Beşiktaş kongre üyesi ve spor yorumcusu olan Bülent Uslu, ‘Gökçe Futbolist’ dergisinin 3. sayısına röportaj verdi.
Beşiktaş ile ilgili çarpıcı açıklamalarda bulunan Uslu, son dönemlerde Beşiktaş taraftarının sosyal medyada ciddi bir artış sağladığına değindi.
Röportajda şu ifadeler kullanıldı:
“-Bülent Bey, Beşiktaş yönetiminde olmasanız da Beşiktaş’lıların sesi olma noktasında yöneticilerden daha fazla taraftarın gözdesi olmayı nasıl başardınız?
– Sosyal Medyanın gücünü keşfettikten sonra insanların bu mecralardan nasıl algı bombardımanına uğratıldığını anladıktan sonra, Beşiktaş’lılara doğruları aktarmak adına sosyal medyayı daha aktif kullanmaya karar verdim.
– Besiktaş taraftarını bir çok konuda kenetlediğinizi ben yakınen biliyorum. Bunlara örnekler verebilir misiniz?
“Birçok konuda Beşiktaş taraftarı ile birlikte algıları gerçeğe dönüştürdük”
– Birçok konuda Beşiktaş taraftarı ile birlikte algıları gerçeğe dönüştürdük. Ama Ersin Düzen’in Beşiktaşlılardan özür dilemesi, Nazlican Yurt’un Sergen Hocamıza “X Hoca” tabirinden sonra özür dilemek zorunda kalması ve en akılda kalan PAOK macinin şifresiz kanaldan verilmesi için oluşturduğumuz sosyal medya rüzgârı sayesinde maçın açık kanaldan verilmesi konularını örnek olarak gösterebilirim.
-Galatasaray ve Fenerbahçe’nin daha önce gerek medyada gerek sosyal medyada daha fazla konuşulduğunu ve ilgi gördügünü biliyorduk. Fakat Fikret Orman ve Senol Güneş dönemi sampiyonlukları ile özellikle sizin oluşturduğunuz sinerji ile artik Besiktaş da en az rakipleri kadar konuşuluyor bana göre. Sizce hala geride misiniz ? Yoksa bu yeterli mi?
“Son dönemde Beşiktaş takipçilerinde bir artış var”
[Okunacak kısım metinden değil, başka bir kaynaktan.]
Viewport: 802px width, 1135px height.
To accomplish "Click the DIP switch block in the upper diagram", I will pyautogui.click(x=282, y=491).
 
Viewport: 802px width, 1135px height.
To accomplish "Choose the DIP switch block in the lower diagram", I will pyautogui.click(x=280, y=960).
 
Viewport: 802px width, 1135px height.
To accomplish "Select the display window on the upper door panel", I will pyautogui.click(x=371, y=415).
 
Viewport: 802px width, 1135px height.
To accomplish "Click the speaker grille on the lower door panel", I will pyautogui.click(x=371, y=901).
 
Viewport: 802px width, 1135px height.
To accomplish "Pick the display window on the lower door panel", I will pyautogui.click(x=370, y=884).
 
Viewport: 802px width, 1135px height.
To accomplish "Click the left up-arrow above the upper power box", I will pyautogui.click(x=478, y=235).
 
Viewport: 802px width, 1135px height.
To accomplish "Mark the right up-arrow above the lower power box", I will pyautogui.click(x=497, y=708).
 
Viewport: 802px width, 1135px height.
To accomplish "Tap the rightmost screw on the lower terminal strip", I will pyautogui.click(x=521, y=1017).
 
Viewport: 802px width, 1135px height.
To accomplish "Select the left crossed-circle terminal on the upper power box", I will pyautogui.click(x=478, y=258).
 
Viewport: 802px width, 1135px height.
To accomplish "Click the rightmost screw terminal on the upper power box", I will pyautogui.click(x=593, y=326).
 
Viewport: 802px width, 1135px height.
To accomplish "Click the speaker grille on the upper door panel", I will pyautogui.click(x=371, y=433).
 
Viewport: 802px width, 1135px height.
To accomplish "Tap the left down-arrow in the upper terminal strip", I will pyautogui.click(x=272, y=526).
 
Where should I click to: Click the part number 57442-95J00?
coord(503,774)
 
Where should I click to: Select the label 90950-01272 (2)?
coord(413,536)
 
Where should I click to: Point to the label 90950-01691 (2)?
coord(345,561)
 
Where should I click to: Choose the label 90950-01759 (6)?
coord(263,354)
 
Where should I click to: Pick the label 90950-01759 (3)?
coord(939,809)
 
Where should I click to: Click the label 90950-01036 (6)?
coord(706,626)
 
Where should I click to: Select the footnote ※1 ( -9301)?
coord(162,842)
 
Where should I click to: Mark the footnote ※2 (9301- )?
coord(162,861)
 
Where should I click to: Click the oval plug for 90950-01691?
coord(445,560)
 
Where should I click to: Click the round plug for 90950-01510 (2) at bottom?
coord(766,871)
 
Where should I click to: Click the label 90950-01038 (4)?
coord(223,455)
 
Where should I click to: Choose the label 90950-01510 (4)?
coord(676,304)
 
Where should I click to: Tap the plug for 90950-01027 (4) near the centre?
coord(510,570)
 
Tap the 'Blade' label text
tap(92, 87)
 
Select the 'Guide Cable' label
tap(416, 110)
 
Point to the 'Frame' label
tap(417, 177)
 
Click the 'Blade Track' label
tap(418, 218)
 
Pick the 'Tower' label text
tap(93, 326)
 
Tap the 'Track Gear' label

– Son dönemde bir artış var Beşiktaş takipçilerinde. Fakat bu artişa rağmen takimların resmi sosyal medya sayfalarının takip sayısında Besiktaş hala 3. sırada. O bakimdan bu artışı yeterli görmüyorum. Bu alanda Besiktaş birinci sıraya çıkarana kadar çalışmalara devam. Bakın burada yeri gelmişken bir konuyu da vurgulamak istiyorum. Sosyal medyada kalıcı olabilmek için renkli paylaşımların yanında, hakkın ve haklının yanında olmak, dogrularin pesinden koşmak ve bu doğrular yazarken karsı tarafı da rencide edecek şeyler yapmadan bunu yapmak gerekiyor. Sayfalar sırf dikkat çekmek adına küfrü çağrıştıran, hatırlatan ifadelerle yorumlar yapınca içlerinin boş olduğunu anlayan kitleler tarafindan terkedildiler ve silinip gittiler. Biz ise doğruları ilgi çekici bir üslupla karşı tarafı iğneleyici ama asla hakaret etmeden yorumlarımızı yapıyoruz.”